» TASK OBJECTIVE
Report how many lines in the listing below include the string "laget", and write nothing more.
━━━
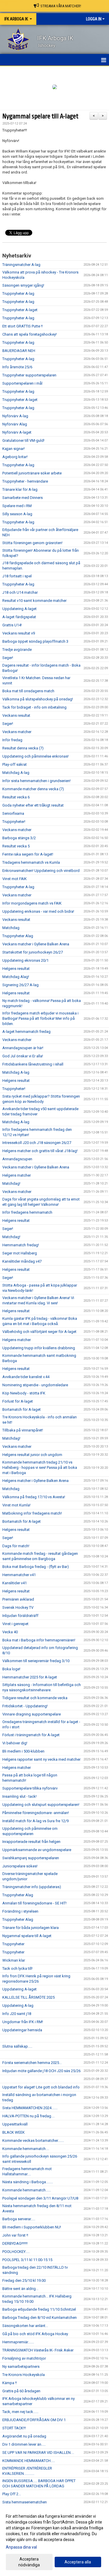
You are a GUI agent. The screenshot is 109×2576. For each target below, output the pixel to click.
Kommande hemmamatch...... (26, 2190)
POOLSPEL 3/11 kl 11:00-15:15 (27, 2260)
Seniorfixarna (13, 813)
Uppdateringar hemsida (22, 2030)
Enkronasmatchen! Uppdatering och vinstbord (41, 870)
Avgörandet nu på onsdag (24, 2436)
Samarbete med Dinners (22, 497)
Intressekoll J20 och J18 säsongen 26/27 (36, 1142)
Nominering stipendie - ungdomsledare (35, 1385)
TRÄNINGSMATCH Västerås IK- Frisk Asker (38, 2350)
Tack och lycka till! (17, 1968)
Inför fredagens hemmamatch (27, 1212)
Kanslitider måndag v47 (22, 1261)
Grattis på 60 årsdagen (21, 2391)
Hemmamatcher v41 (19, 1575)
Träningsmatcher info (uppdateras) (31, 1887)
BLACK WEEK (13, 2132)
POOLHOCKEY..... (16, 2251)
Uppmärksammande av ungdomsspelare (36, 1850)
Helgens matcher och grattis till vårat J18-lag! (40, 1151)
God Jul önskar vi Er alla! (22, 1056)
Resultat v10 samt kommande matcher (34, 600)
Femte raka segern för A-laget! (27, 854)
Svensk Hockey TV (17, 1607)
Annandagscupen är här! (22, 1048)
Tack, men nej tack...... (20, 2411)
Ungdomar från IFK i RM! (22, 2022)
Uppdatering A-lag (17, 2005)
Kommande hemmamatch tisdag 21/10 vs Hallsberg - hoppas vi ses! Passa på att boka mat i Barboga (39, 1467)
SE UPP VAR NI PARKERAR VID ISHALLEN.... (38, 2452)
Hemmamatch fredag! (20, 1245)
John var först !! (15, 2235)
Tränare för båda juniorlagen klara (30, 1927)
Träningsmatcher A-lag (21, 264)
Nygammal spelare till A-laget (40, 116)
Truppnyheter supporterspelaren (29, 375)
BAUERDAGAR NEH (18, 350)
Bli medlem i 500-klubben (23, 1751)
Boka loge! (11, 1669)
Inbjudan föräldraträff (20, 1615)
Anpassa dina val (21, 2547)
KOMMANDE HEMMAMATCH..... (28, 2460)
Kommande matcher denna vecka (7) (33, 789)
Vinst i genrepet (15, 1624)
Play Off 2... (11, 2494)
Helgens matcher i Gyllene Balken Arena (35, 1480)
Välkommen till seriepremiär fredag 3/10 (35, 1661)
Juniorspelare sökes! (19, 1866)
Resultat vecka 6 (16, 797)
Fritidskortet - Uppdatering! (25, 1706)
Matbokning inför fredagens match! (32, 1513)
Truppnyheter (13, 1944)
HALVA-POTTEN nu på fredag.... (28, 2116)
━━━
» REPLY
2